KeyError: numpy.datetime64('2017-01-04T00:00:00')

it occurs at qlib/qlib/utils/index_data.py, line 157:
        try:
            return self.index_map[self._convert_type(item)]
        except IndexError as index_e:
            raise KeyError(f"{item} can't be found in {self}") from index_e

maybe I did something wrong, hoping for help
SunsetWolf commented 2 weeks ago

Can you describe, in detail, how this can be surfaced? This will help us to solve the problem.

akazeakari commented 2 weeks ago

Here is a code reproduction based on the issue description. Although the two numpy.datetime64 values are equal, the difference in precision causes a dict indexing failure.

The following code successfully reproduces the issue on Python 3.9.19, pyqlib 0.9.5.99, and numpy 1.23.5.

import numpy as np
from qlib.utils.index_data import Index, SingleData

index = Index([np.datetime64('2017-01-04T00:00:00.000000000'),
               np.datetime64('2017-01-05T00:00:00.000000000'),
               np.datetime64('2017-01-06T00:00:00.000000000')])

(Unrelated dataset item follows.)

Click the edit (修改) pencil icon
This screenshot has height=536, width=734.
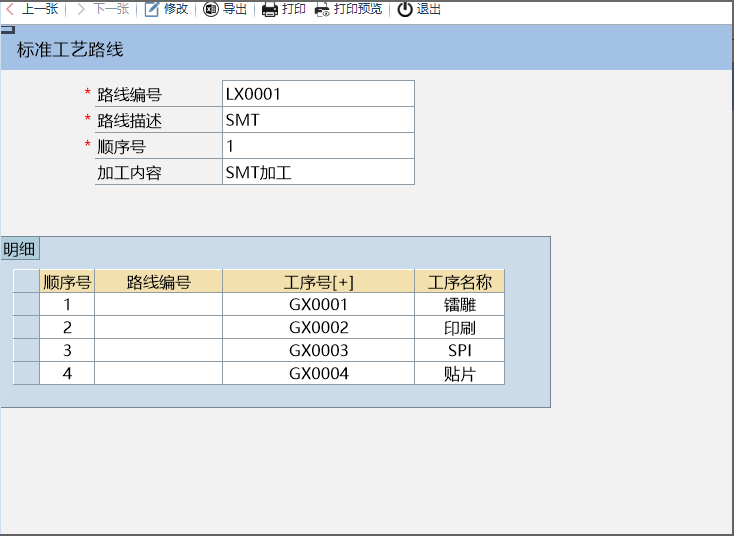click(x=152, y=9)
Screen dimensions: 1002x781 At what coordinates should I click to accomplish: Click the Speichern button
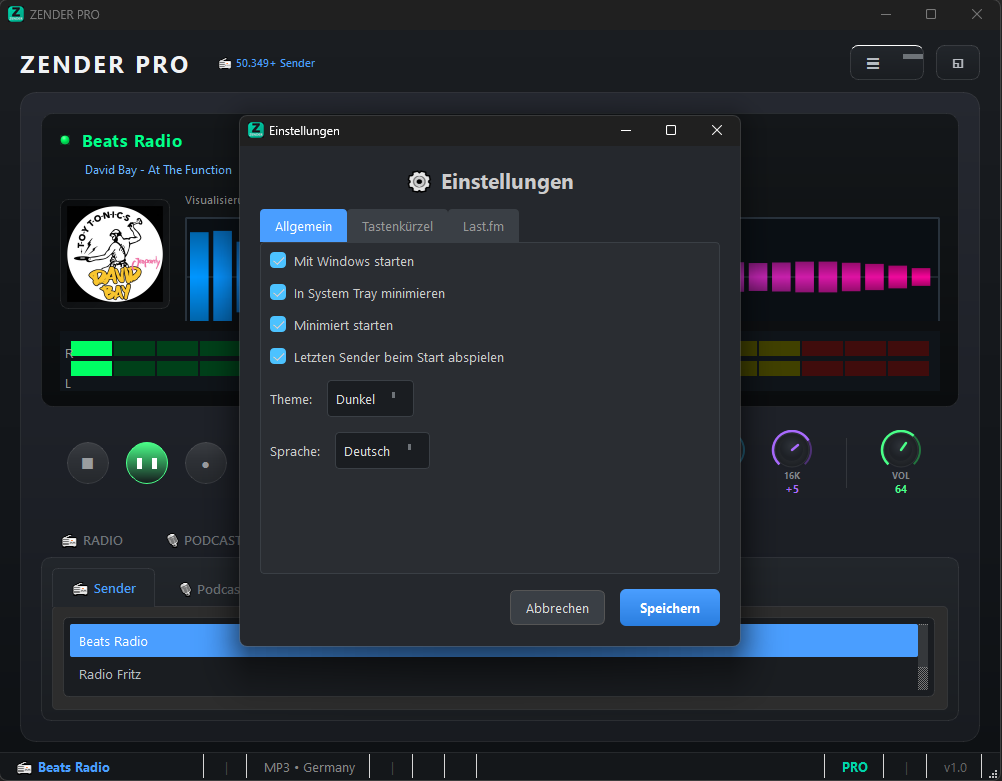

data = SingleData([1, 2, 3], index=index)

# print: True
print(np.datetime64('2017-01-04T00:00:00.000000000') == np.datetime64('2017-01-04T00:00:00'))

# print: 0
print(data.index.index_map[np.datetime64('2017-01-04T00:00:00.000000000')])

# False
print(data.index.index_map[np.datetime64('2017-01-04T00:00:00')])

# print: 0
print(data.index.index_map[np.datetime64(np.datetime64('2017-01-04T00:00:00'), 'ns')])